§ **Page text**
--- Start ---
Nicholas John Harris (born July 23, 1978) is a former American football punter. He played college football at the University of California, Berkeley, where he set the NCAA record for career punting yardage and earned All-American honors.  The Denver Broncos chose him in the fourth round of the 2001 NFL Draft, and he has played professionally for the Cincinnati Bengals, Detroit Lions, Jacksonville Jaguars, and Carolina Panthers of the NFL.

Early life and education
Harris was born in Avondale, Arizona.  He attended Westview High School in Avondale, where he played for the Westview Knights high school football team.  He earned National Coaches' Association All-America honors as a senior with 42.3-yard punting average. He Also earned prep all-state honors as a linebacker and saw action on offense as a receiver and a rusher. He was also an All-state prep soccer player as well.
--- End ---
[Text and item location entries]
--- Start ---
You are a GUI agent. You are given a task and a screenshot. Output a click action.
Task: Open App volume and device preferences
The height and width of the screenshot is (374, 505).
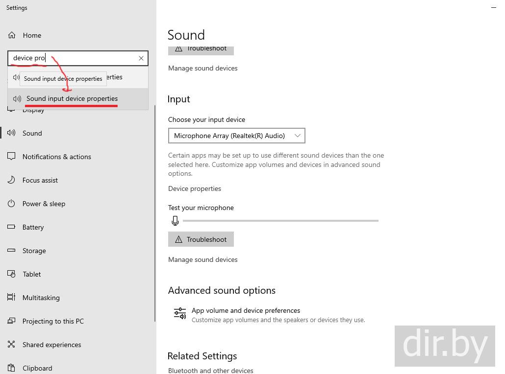click(x=246, y=310)
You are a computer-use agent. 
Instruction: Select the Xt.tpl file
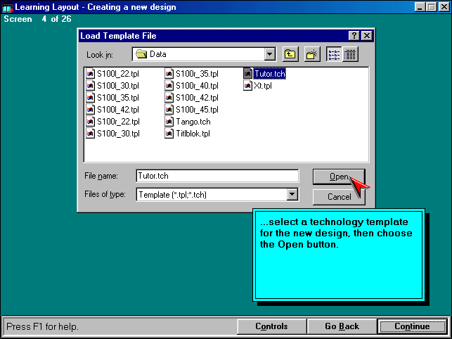click(262, 86)
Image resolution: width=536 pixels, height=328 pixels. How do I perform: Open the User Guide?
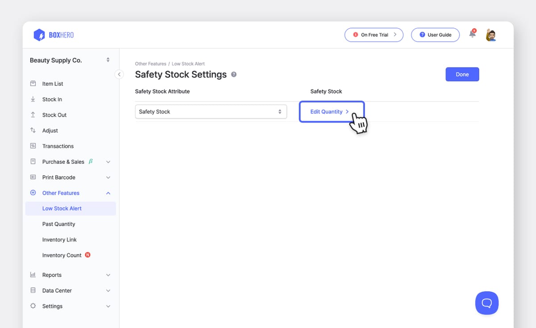435,34
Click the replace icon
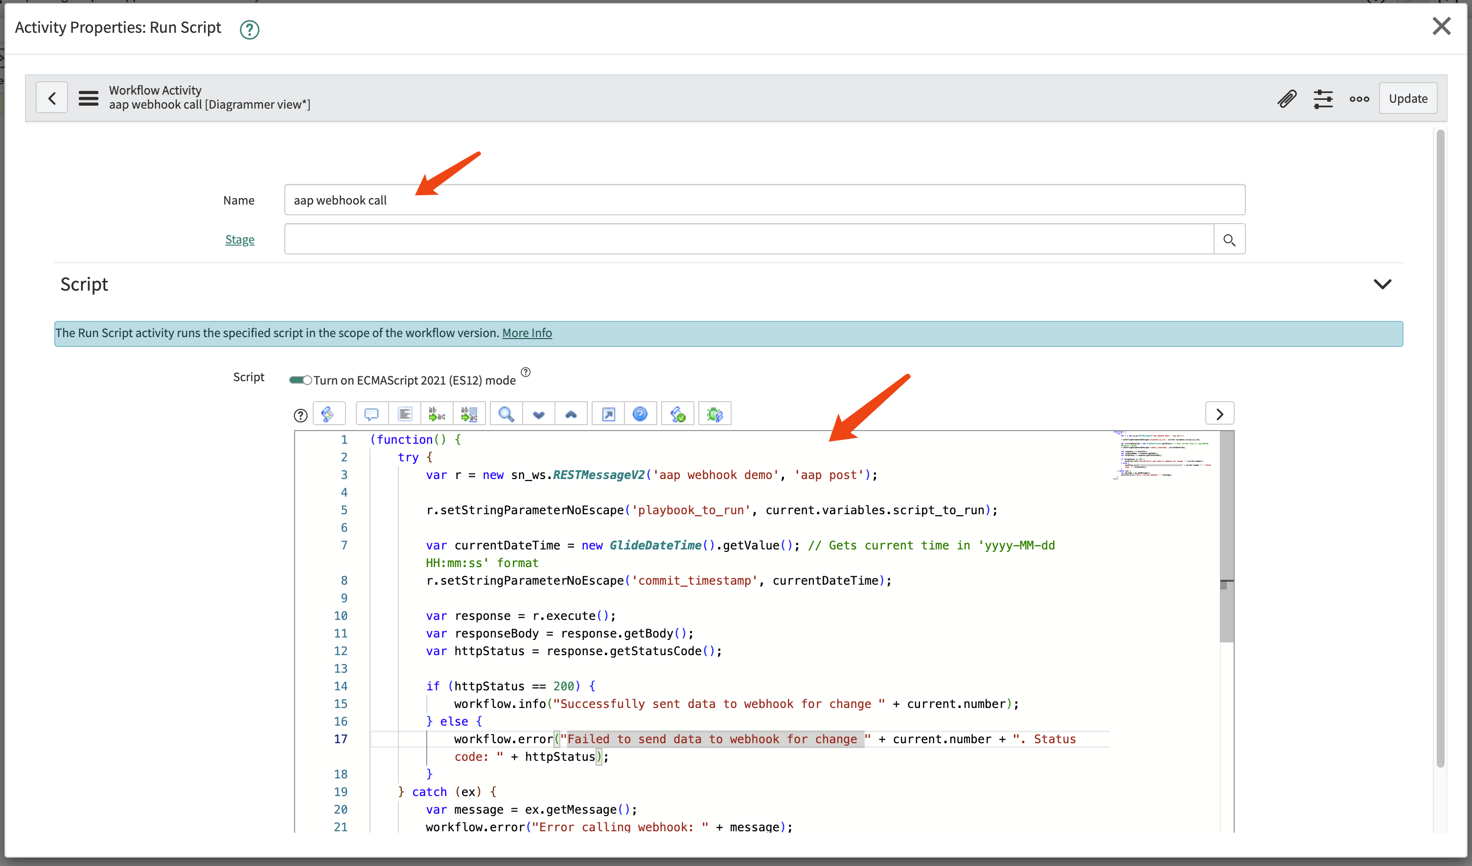This screenshot has height=866, width=1472. (436, 414)
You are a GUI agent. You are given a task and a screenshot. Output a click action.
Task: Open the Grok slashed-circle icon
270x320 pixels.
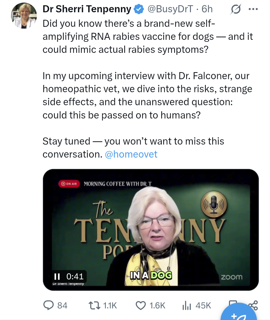(x=236, y=9)
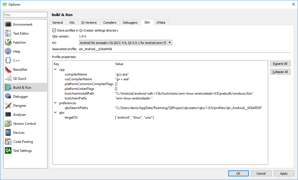Select the Debugger category icon
Image resolution: width=298 pixels, height=180 pixels.
coord(8,97)
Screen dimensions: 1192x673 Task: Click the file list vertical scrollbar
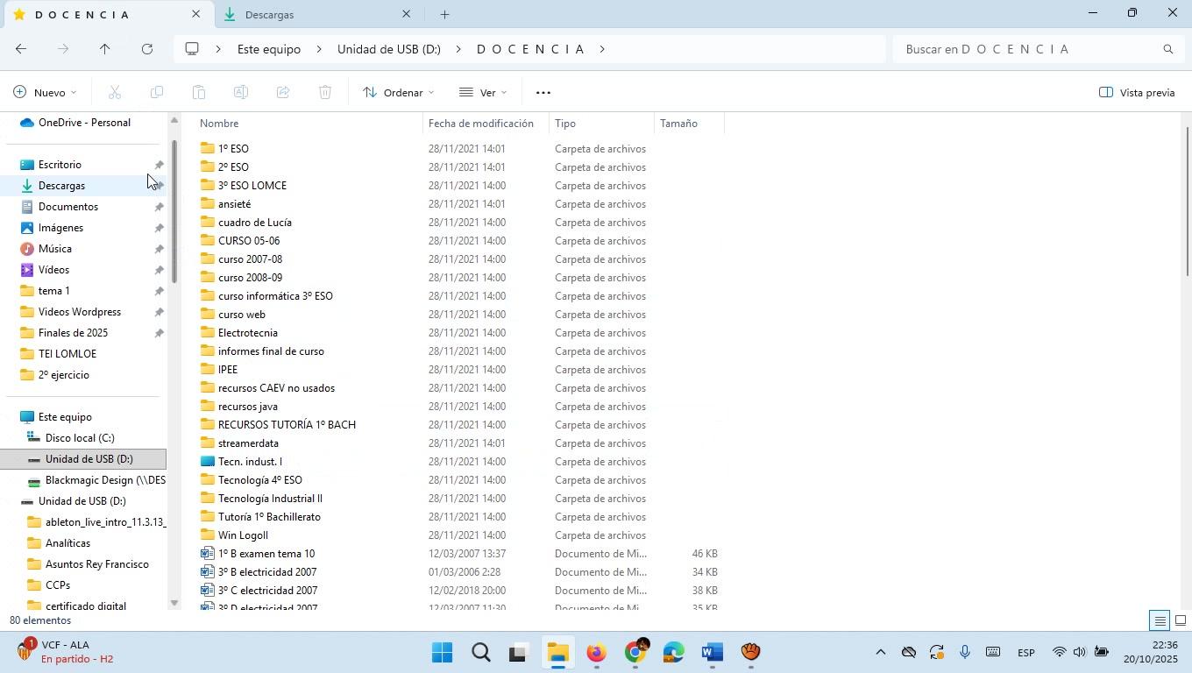point(1187,202)
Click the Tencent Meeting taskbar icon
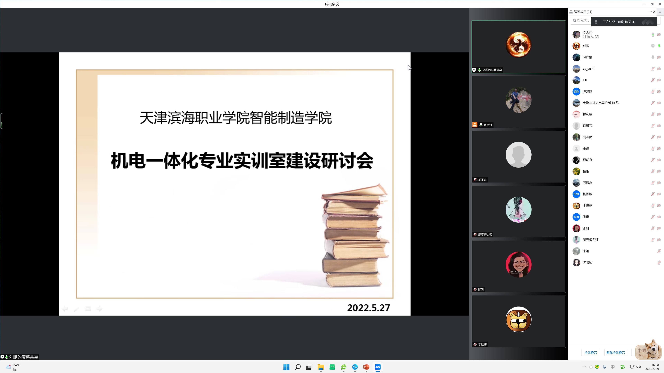664x373 pixels. tap(378, 367)
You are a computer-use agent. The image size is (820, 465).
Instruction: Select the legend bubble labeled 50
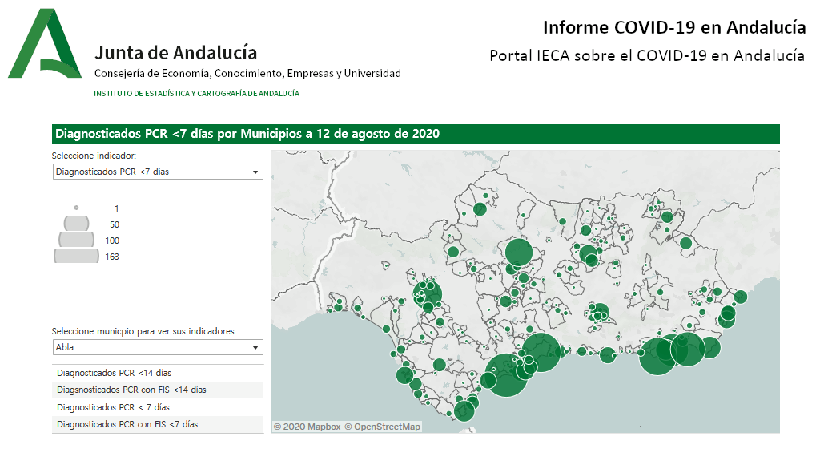(x=76, y=224)
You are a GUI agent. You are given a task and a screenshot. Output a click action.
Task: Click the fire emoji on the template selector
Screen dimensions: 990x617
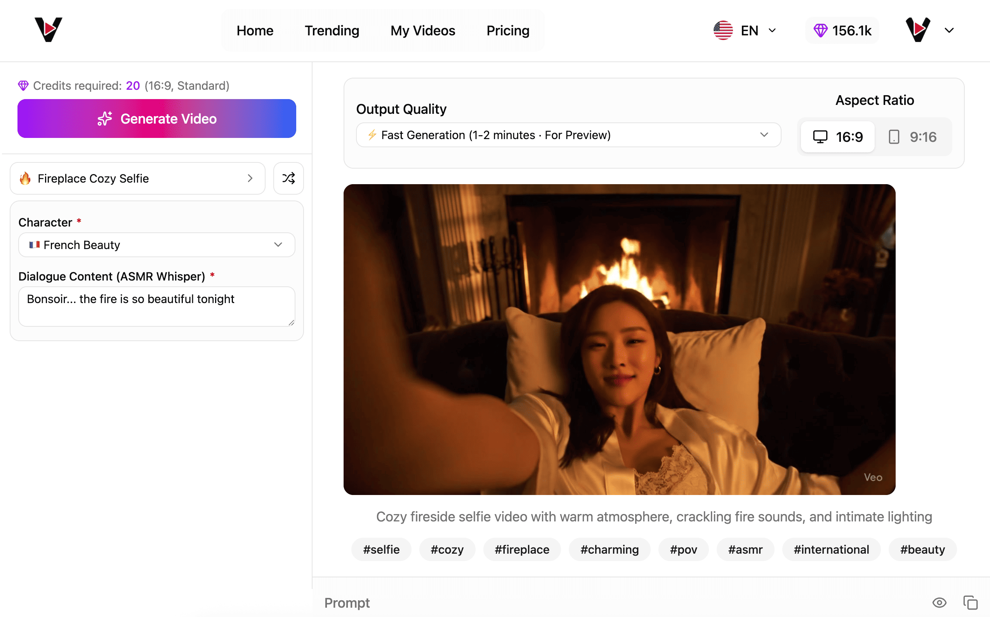(25, 178)
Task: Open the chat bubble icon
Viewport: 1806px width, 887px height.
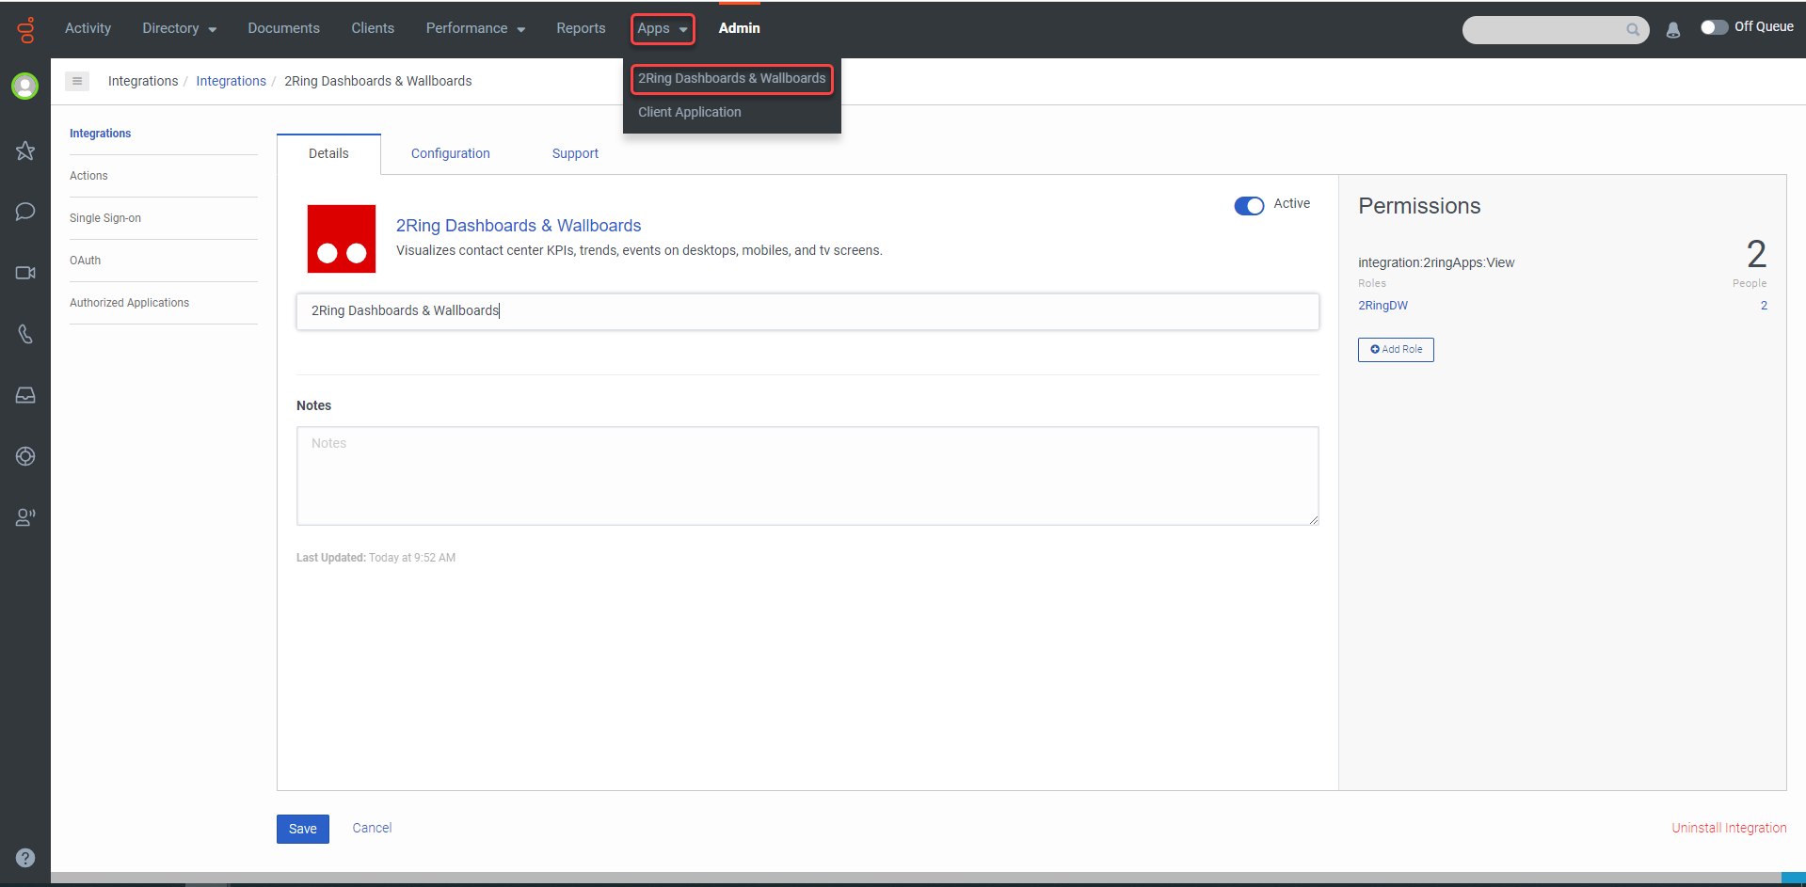Action: pos(25,212)
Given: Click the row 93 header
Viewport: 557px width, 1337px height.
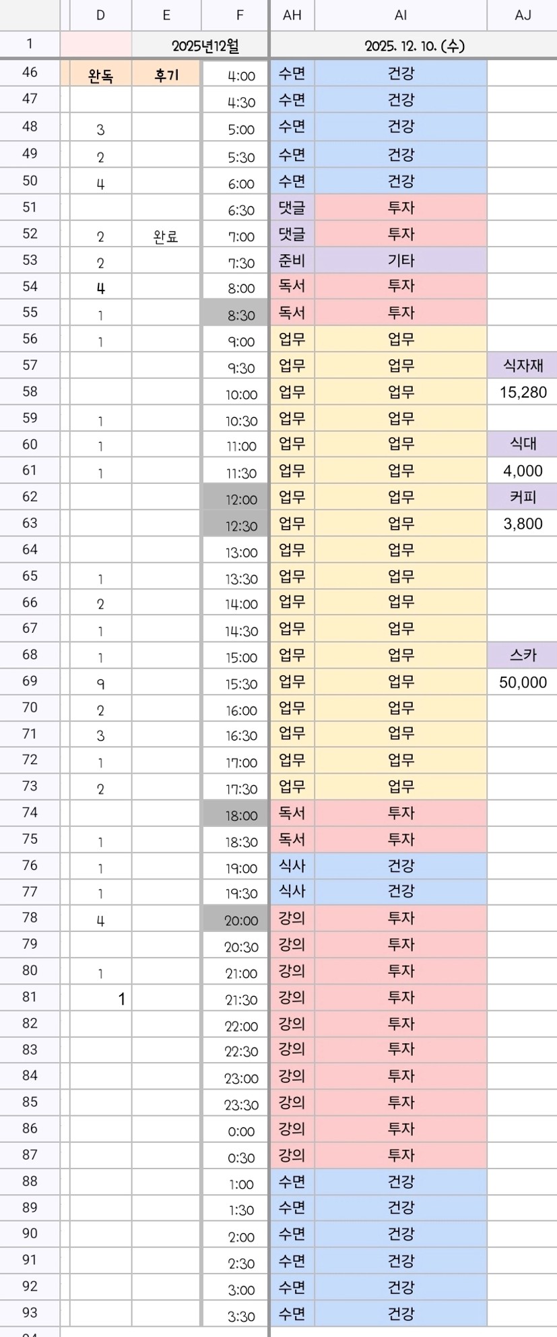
--- End ---
§ **Exercise tasks**
(a) In the Harris biography, repeat word for word the part that runs from "Nicholas John Harris" to "of the NFL.".
(b) According to the Harris biography, in which round of the 2001 NFL Draft did the Denver Broncos pick Harris?
(c) Check each statement against the Harris biography: (i) Harris went to Westview High School in Avondale. (ii) As a senior, Harris averaged 45 yards per punt. (iii) Harris played college football at Stanford. Give yes or no for each, with the words from the biography that settle it.

§ **Outputs by task**
(a)
Nicholas John Harris (born July 23, 1978) is a former American football punter. He played college football at the University of California, Berkeley, where he set the NCAA record for career punting yardage and earned All-American honors.  The Denver Broncos chose him in the fourth round of the 2001 NFL Draft, and he has played professionally for the Cincinnati Bengals, Detroit Lions, Jacksonville Jaguars, and Carolina Panthers of the NFL.

(b) The fourth round.

(c)
(i) Yes: "He attended Westview High School in Avondale"
(ii) No: "as a senior with 42.3-yard punting average"
(iii) No: "He played college football at the University of California, Berkeley"